2. Therefore, no argument from experience can support the principle that the future will resemble the past.
3. No deductive argument can establish the principle that the future will resemble the past.
4. Therefore, the Principle of the Uniformity of Nature cannot be rationally justified.
5. If the Principle of the Uniformity of Nature cannot be rationally justified, then inductive reasoning in science cannot be rationally justified.
6. Therefore, inductive reasoning in science cannot be rationally justified. ”

Your thoughts?

This type of question comes up frequently – they essentially are attempts to use philosophy to argue that science cannot lead to objective truth, therefore  science is not valid (or at least I can ignore it whenever I choose, which is typically how such arguments are applied). The problem with all such arguments is that science is not about objective metaphysical truth, but rather it is a collection of methods for making abstract models of nature and then testing those models against reality.

Inductive Logic

First a word on inductive reasoning, which is one of the types of reasoning in science (but not the only one). Induction is the process of going from the specific to the general, or forming a conclusion about the nature of the universe from a limited set of observations. One classic example is the fact that, so far, it has always been observed that the sun rises each day in the East. Therefore we can infer that the sun always rises each day in the East.
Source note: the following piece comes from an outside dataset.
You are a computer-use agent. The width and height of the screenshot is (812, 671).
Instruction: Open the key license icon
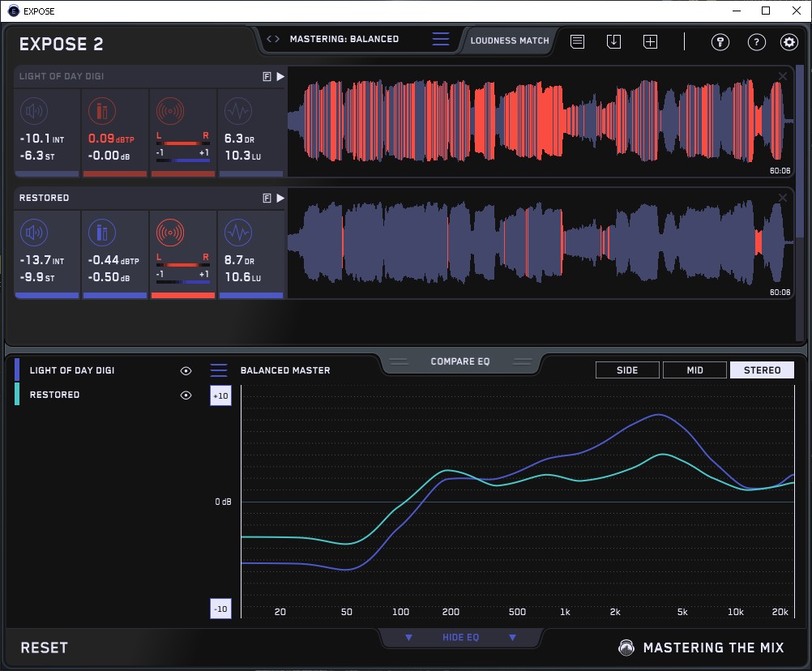pos(720,42)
Induction is distinguished from deduction, which can be summarized as going from the general to the specific. If we take as a premise that the sun always rises each morning in the East, then we can deduce that the sun will rise tomorrow morning in the East. In valid deduction, if the premises are true then the conclusion must be true.

Induction is different – the observations may be true but because they are limited the conclusion may still be false. The classic example here is the observation that all swans ever observed are white, leading to the conclusion through induction that all swans are white. This was a reasonable conclusion until black swans were discovered in Australia.

Induction and Science

Science certainly involves induction, but it is not limited to it. But because much of scientific reasoning is inductive that has lead to the philosophical question of how valid are conclusions in science. This is not a new question, and Marty’s friend would do well to investigate some of the extensive discourse on this question.

Philosopher Karl Popper had an interesting answer to this question – inductive reasoning does not exist, and therefore science is not induction. Rather he focused on verification and falsification. He argued that science comes up with hypotheses and theories that make predictions and therefore can be tested. He also noted that there is an asymmetry to this in that thousands of verifications cannot prove a theory correct, but one falsification can prove it wrong. Therefore the ability to be falsified is a necessary feature of any truly scientific idea.

This also means that no theory can be absolutely validated – only tentatively validated. Therefore science never arrives at absolute certainty. There may always be a black swan to be discovered out there. But scientific induction can lead to conclusions that have been validated to such a degree that we can comfortably act as if they are true. I don’t think anyone should waste any time or resources preparing for the possibility that the sun will not rise tomorrow.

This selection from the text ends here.